[Opening GIVEN PASSAGE section]

By DANIEL RIORDAN
Buoyed by its recent investment in NeuronZ, the New Zealand Seed Fund hopes to raise a further $10 million by the end of next month as it closes in on two new investments.
A biosciences company out of Otago University and a computer security company, location undisclosed, are getting a "serious look" from the fund, says adviser Jerry Balter, of New York-based Ulysses Group.
Mr Balter, who is also a NeuronZ director, says there has been renewed interest in the fund since it made its first investment, in NeuronZ, six weeks ago.
"NeuronZ and the publicity surrounding it have woken up quite a few people to what we are doing."
That includes even local institutional investors, who until now have been lukewarm on the fund.
The local arm of Canadian-owned Emerald Capital is the sole Kiwi institution invested in the seed fund. Other investors include Warehouse Group founder Stephen Tindall and the Todd family.
The fund had raised $12.5 million at the time of its NeuronZ investment but has since lifted that by a few million. Mr Balter hopes to have raised at least $26 million by November and $35 million by the end of the year, with US and local institutions joining the party.

[Closing GIVEN PASSAGE section]

_TASK 1:_ In the article about the New Zealand Seed Fund, which is the only New Zealand institution invested in the fund?
_TASK 2:_ Do these statements agree with the article about the New Zealand Seed Fund? Answer yes or no for each, quoting the deciding words. (a) Jerry Balter sits on the board of NeuronZ. (b) The fund made its NeuronZ investment three months ago. (c) Local institutional investors have been keen on the fund from the start.

[Opening SOURCE INFORMATION section]

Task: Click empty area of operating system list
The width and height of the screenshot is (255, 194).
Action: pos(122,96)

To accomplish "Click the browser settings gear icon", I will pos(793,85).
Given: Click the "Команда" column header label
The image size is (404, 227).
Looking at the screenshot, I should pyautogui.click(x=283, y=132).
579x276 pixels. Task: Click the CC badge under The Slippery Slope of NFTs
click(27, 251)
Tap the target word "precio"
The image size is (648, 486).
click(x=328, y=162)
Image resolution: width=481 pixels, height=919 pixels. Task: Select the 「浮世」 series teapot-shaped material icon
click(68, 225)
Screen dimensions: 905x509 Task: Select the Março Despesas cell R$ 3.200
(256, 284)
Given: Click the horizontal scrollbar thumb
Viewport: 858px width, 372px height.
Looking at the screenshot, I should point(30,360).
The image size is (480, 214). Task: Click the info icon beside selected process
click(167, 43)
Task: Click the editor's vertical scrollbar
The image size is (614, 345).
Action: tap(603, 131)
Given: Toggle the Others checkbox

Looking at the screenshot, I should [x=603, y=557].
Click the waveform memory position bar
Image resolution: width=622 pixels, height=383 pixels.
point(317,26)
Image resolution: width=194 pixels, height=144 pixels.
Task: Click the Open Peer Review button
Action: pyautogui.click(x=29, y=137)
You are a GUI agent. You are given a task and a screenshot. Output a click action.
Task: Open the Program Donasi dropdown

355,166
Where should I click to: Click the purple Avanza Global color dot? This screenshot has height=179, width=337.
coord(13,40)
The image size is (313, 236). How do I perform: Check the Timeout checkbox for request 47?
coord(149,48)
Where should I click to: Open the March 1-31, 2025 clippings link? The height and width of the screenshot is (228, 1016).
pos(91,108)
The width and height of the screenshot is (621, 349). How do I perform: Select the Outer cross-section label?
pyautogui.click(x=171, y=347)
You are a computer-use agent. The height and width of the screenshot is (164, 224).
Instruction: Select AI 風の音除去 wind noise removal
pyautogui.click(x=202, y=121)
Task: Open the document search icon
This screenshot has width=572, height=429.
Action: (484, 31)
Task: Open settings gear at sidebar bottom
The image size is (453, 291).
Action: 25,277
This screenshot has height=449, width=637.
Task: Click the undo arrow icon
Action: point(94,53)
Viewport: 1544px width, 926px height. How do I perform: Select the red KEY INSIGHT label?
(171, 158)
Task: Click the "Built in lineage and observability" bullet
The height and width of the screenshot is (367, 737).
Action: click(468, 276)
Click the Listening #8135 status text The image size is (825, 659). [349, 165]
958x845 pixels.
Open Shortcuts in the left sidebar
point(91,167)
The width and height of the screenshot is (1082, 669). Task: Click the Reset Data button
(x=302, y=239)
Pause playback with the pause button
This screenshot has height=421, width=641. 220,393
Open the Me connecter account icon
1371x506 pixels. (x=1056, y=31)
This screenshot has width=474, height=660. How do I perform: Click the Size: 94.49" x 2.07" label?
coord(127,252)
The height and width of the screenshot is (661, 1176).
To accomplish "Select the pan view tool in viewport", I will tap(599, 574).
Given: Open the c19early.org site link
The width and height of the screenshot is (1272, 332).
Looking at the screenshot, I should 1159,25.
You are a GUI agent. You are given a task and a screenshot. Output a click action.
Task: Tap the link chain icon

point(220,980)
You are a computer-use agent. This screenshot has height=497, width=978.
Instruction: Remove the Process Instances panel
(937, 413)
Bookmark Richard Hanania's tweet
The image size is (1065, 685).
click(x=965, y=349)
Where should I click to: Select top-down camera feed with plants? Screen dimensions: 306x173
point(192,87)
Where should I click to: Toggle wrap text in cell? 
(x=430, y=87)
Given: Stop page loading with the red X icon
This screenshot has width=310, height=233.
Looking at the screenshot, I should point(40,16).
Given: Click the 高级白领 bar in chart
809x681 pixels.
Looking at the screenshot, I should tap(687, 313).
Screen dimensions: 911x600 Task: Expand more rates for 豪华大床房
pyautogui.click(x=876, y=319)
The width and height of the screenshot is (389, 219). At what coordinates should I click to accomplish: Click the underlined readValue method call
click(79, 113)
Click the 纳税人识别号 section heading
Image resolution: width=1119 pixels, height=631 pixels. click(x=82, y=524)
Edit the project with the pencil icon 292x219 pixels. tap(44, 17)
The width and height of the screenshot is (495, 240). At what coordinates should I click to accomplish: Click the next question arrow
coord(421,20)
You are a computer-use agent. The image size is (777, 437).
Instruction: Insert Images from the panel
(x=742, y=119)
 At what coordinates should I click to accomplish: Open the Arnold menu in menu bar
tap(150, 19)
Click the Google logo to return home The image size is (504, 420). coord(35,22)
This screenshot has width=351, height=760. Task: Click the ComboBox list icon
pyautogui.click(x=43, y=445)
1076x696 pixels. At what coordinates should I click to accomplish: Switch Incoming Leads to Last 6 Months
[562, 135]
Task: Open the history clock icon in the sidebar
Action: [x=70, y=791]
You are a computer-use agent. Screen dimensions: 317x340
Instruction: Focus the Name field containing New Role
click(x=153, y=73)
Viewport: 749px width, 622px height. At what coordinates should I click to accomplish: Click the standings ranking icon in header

[Closing SOURCE INFORMATION section]

_WRITTEN SOLUTION 1:_ The local arm of Canadian-owned Emerald Capital.

_WRITTEN SOLUTION 2:_
(a) Yes: "Mr Balter, who is also a NeuronZ director"
(b) No: "since it made its first investment, in NeuronZ, six weeks ago"
(c) No: "local institutional investors, who until now have been lukewarm on the fund"